▸ **What you will do**
Copy out all lines in the material below that contain the string "agent".

▸ **Input**
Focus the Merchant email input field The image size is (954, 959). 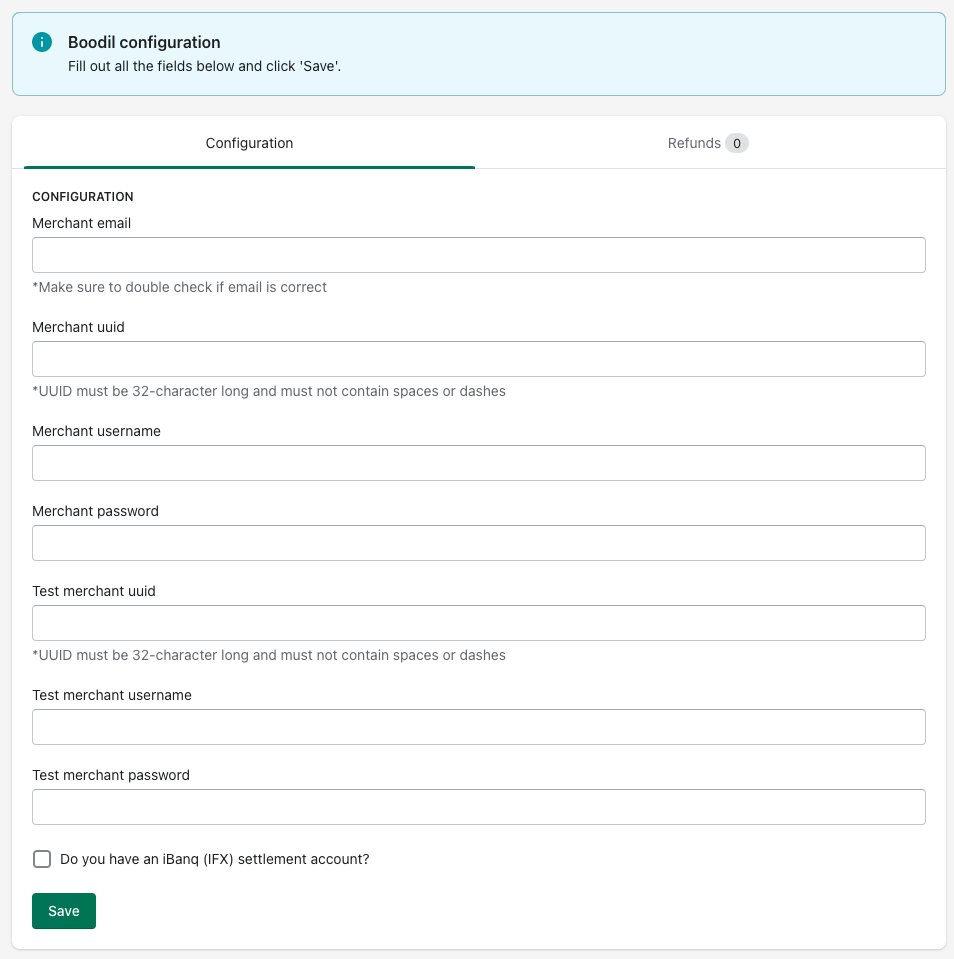pos(478,255)
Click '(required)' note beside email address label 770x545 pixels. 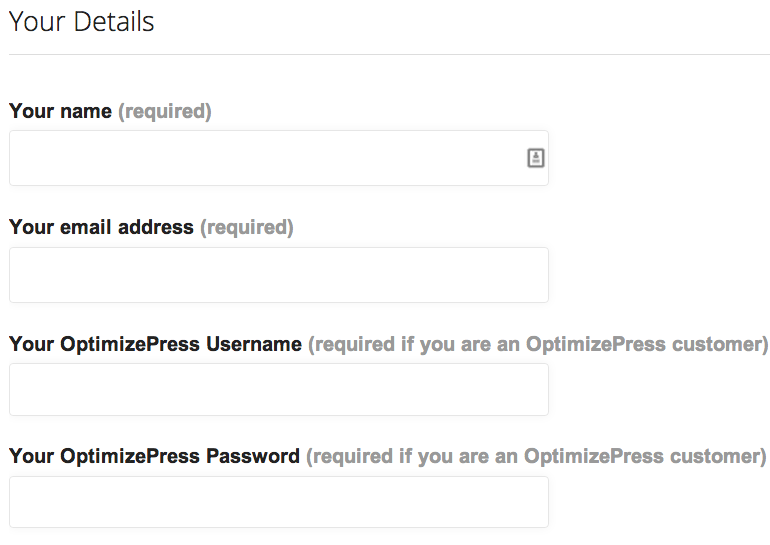point(247,228)
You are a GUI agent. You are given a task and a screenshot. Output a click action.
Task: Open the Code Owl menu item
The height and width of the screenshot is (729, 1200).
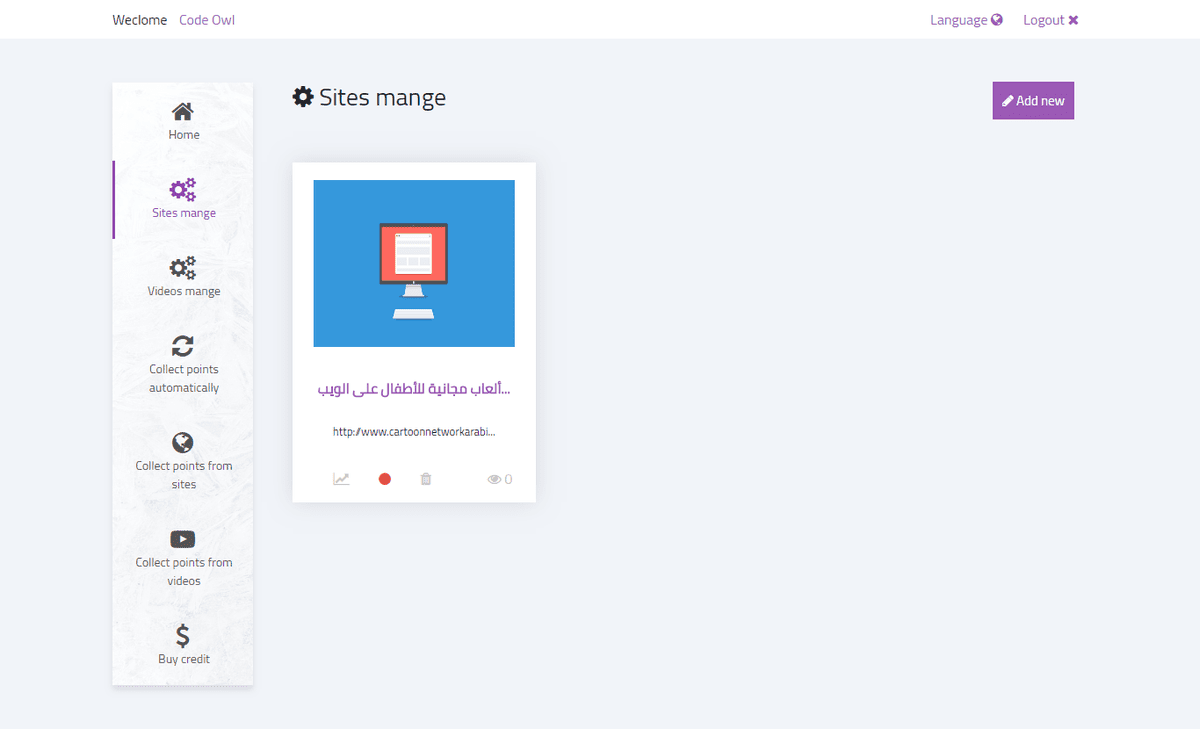coord(206,19)
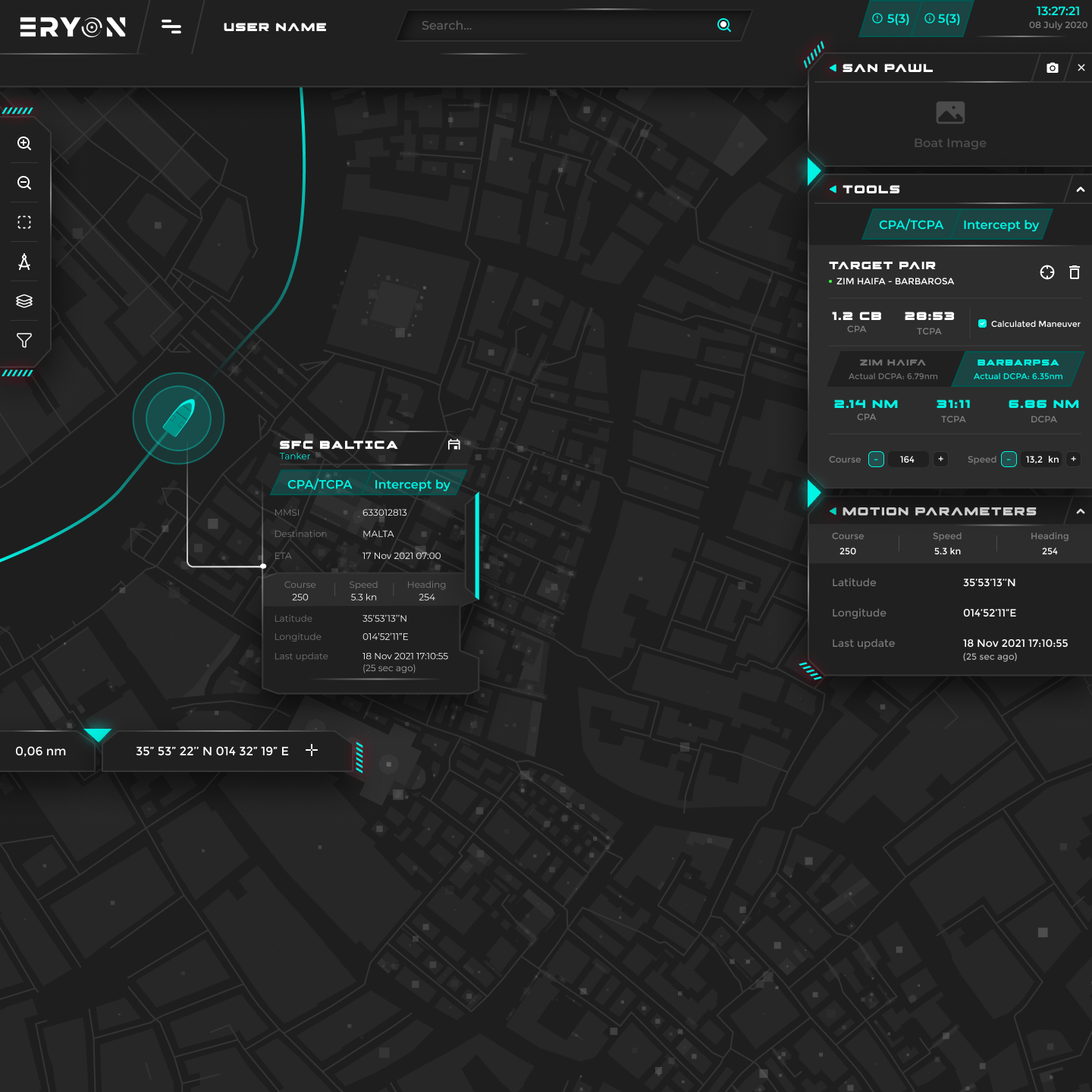Delete the target pair with trash icon
The height and width of the screenshot is (1092, 1092).
click(1074, 272)
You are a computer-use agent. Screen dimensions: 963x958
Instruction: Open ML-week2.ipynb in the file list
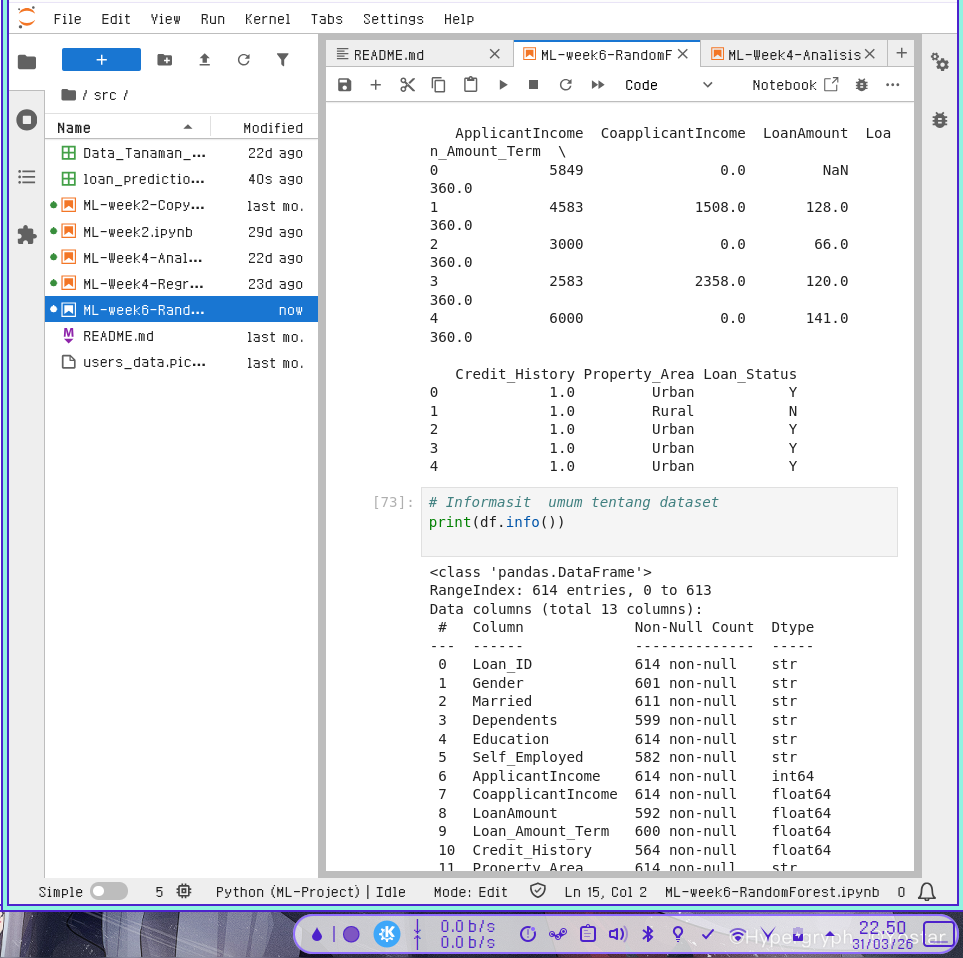pos(138,231)
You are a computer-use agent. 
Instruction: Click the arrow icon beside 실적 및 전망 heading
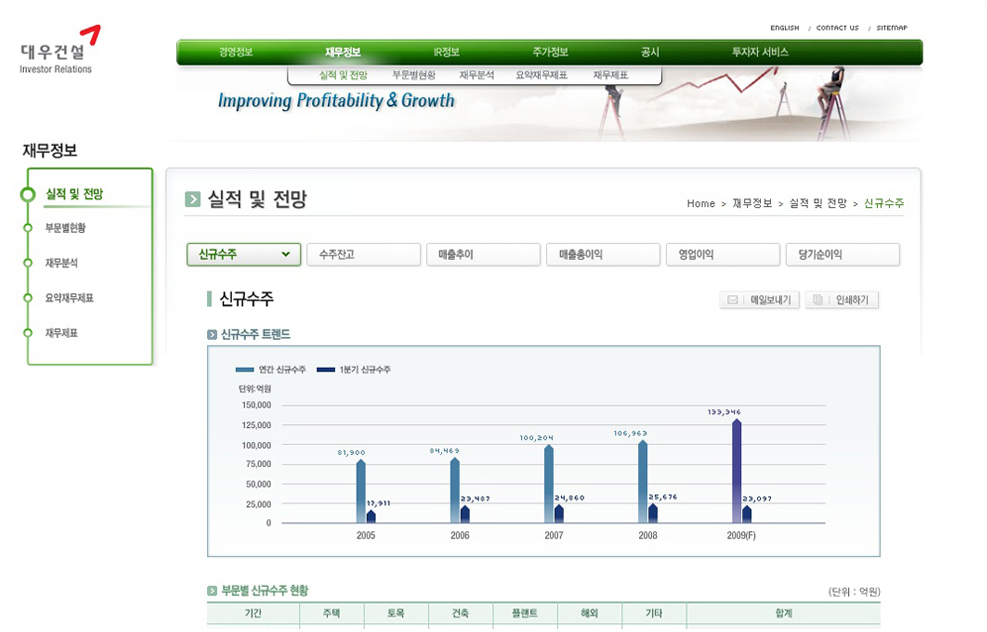point(193,200)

▸ **Written solution**
You are a GUI agent. You are given a task and a screenshot. Output a click action.
You are a computer-use agent. Screen dimensions: 963x958
You are a computer-use agent. 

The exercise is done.